● Exercise prompt
A single number is the answer here: the count of lines in the data below that include the word "dimensions".

● Data for processing
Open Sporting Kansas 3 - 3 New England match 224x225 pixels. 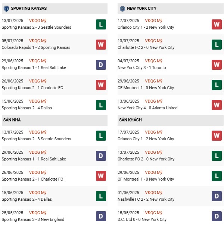tap(33, 219)
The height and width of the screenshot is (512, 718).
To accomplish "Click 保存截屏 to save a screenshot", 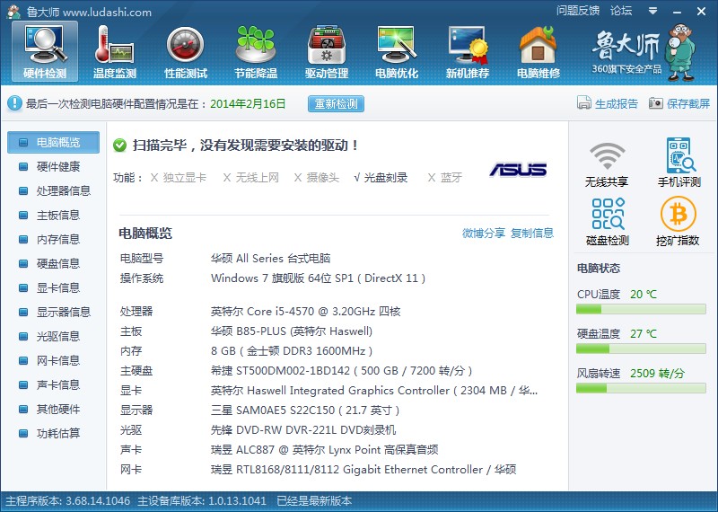I will point(679,104).
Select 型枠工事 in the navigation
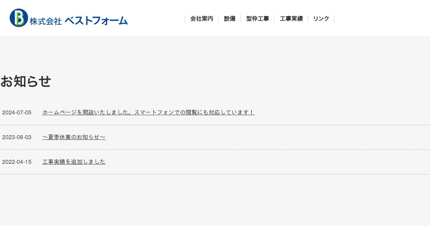 pos(257,19)
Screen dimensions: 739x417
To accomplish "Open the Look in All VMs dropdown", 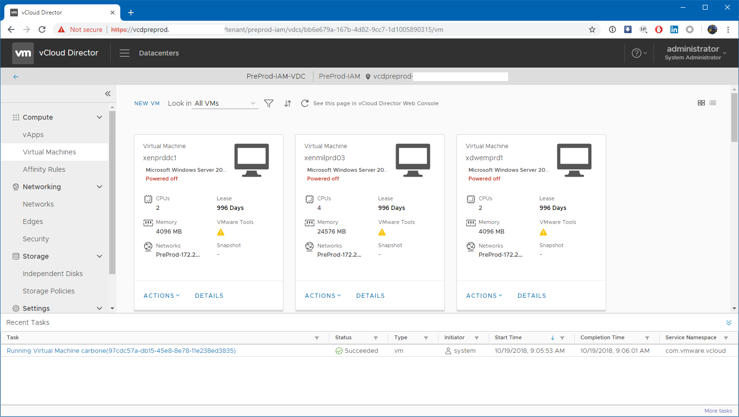I will point(225,103).
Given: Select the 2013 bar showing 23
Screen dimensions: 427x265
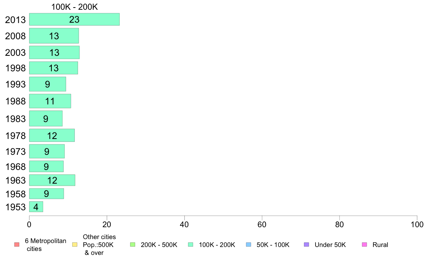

● Result of the task
2